No parece un ataque descabalado. La guerra de las proteínas de origen animal se ha desatado en Francia. Los partisanos de la soja y la berenjena son escurridizos y nocturnos. Saben lo que hacen. Un sabotaje coordinado tiñe de sangre los escaparates de las carnicerías francesas, como si fueran las casas del pueblo elegido durante la matanza de los primogénitos de Egipto. Los veganos arremeten también a pedradas contra los cristales de las charcuterías. No se trata solamente de imponer un estilo de vida, no se trata solamente de erradicar la cría consumista de productos de origen animal, no se trata solamente de expandir su doctrina lentamente, barrio a barrio, ciudad a ciudad, país a país. En la subversión de los veganos subyace la intención de acabar con el sustento de la economía gala. Primero vendrá la gastronomía. Luego, el turismo. Y así hasta socavar el sistema mismo e implantar el imperio de las zanahorias. Los carniceros ya han pedido amparo al Gobierno de Macron.

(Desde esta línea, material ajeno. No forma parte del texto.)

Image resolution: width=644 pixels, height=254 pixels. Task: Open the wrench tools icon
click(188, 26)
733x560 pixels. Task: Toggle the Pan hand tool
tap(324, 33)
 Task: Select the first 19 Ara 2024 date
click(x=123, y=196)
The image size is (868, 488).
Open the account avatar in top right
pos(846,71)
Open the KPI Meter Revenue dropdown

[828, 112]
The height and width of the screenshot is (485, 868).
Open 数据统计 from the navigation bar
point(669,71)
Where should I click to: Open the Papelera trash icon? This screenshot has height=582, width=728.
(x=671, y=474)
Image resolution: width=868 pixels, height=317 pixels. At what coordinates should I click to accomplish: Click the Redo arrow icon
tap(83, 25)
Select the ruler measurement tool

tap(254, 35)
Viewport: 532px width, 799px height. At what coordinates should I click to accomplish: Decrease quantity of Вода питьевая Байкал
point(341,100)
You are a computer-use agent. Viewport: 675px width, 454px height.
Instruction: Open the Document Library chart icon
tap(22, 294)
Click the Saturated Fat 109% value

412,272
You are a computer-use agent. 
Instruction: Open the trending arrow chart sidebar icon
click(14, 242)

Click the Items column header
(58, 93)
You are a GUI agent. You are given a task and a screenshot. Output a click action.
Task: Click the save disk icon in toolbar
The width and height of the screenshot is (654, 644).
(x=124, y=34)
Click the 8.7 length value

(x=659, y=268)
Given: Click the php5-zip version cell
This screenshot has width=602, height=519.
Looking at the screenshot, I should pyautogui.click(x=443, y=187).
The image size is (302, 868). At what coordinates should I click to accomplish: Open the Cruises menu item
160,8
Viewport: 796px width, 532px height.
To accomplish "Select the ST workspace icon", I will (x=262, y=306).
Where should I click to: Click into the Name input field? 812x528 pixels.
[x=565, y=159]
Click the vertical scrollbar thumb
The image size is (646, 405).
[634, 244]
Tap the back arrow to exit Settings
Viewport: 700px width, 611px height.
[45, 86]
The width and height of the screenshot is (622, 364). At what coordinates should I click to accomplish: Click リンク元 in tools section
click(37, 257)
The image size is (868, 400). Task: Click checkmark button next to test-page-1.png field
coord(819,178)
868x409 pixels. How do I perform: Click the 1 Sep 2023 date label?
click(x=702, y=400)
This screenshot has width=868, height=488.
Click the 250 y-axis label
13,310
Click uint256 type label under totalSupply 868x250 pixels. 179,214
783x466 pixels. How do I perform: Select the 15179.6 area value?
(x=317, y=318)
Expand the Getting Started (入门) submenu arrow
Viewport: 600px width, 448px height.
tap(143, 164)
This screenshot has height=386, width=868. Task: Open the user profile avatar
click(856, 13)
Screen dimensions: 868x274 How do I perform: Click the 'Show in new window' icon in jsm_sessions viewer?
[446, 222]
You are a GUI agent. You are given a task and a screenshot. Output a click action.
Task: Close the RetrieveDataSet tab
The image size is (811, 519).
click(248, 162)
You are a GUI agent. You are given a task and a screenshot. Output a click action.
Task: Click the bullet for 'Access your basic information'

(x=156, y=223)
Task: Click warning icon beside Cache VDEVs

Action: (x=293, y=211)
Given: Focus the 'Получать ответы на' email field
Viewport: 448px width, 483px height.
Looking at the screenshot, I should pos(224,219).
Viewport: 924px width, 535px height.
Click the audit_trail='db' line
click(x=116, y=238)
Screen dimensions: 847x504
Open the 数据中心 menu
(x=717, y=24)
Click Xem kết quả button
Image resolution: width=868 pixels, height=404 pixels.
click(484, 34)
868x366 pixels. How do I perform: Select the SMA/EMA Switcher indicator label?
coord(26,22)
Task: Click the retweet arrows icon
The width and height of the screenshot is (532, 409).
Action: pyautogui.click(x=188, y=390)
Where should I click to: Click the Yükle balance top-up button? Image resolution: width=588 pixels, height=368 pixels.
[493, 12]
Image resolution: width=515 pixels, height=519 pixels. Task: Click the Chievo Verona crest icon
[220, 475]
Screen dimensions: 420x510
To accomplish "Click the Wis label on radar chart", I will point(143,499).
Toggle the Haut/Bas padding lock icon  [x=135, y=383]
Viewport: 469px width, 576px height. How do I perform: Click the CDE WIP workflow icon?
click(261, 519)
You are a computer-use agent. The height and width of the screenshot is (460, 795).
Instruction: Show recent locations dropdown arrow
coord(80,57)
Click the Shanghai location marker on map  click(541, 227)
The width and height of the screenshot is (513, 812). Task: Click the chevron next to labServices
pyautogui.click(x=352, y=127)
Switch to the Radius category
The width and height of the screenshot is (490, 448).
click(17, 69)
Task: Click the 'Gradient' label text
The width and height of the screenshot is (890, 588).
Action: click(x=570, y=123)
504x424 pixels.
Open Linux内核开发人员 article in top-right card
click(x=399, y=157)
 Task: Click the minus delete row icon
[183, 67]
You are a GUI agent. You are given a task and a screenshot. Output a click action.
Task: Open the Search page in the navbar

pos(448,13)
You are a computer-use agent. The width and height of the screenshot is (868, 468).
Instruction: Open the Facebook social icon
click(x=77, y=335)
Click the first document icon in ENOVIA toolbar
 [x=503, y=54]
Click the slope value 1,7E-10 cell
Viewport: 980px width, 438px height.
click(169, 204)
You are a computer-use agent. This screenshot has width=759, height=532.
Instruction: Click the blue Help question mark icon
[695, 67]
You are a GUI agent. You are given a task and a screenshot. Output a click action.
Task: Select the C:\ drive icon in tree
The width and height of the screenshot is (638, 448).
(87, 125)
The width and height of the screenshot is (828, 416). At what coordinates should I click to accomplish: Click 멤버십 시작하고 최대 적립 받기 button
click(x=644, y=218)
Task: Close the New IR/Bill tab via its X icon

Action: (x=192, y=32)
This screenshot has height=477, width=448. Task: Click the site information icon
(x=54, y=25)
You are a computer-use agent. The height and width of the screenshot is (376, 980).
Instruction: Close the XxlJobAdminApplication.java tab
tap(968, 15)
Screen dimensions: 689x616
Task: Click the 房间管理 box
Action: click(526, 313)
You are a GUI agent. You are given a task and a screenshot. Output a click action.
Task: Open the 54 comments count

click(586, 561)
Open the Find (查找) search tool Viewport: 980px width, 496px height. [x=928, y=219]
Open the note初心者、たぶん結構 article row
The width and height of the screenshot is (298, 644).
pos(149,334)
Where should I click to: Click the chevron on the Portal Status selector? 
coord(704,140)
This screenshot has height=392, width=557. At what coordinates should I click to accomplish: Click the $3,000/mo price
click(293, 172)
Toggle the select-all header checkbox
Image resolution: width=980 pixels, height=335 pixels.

Mientras tanto, en la Embajada de Estados Unidos en Cuba, otro grupo de acción trata de reventar la paz del personal diplomático. Y sus tímpanos. El sonido de mil cajas de grillos, perfectamente sincronizado, milimétricamente teledirigido, retumba frente a la embajada y causa estragos entre los empleados. Vértigos, problemas de audición, jaquecas. La nueva revolución es un griterío infinitesimal, casi homeopático. Pero radicalmente efectivo. Estamos ante la tortura de la gota malaya, ante el tintineo diabólico de los metales, ante la intolerable angustia de perder el control del silencio. Y, de nuevo, ante un calculado ejercicio de vendetta contra el sistema mismo. El imperialismo, derrotado paso a paso con un plan digno del mejor villano de la saga Bond. Nada de artefactos nucleares, nada de envenenar el agua con fosfatos, nada de bombardear el sol para sumir el planeta en la oscuridad. Un vietcong de alaridos, el ruido como mercancía al alza en el mercado negro de armas. El Departamento de Estado de EEUU ya ha solicitado informes médicos.
Creíamos que Orwell era nuestro profeta. Creíamos en el control y la desinformación, en el ojo omnímodo y las noticias falsas. Creíamos en que la tecnología y las miserias humanas nos estaban dejando en el mismo umbral de 1984. Pero no. Ataques directos contra los carniceros y descargas subliminales de sonidos insoportables. Mirábamos hacia otra parte cuando hablábamos de distopía. Y, en realidad, lo que estamos viviendo es la viva encarnación de Delicatessen. Las fábricas caseras de cajas de mugidos de vaca y las charcuterías clandestinas de despojos humanos cada vez están más cerca.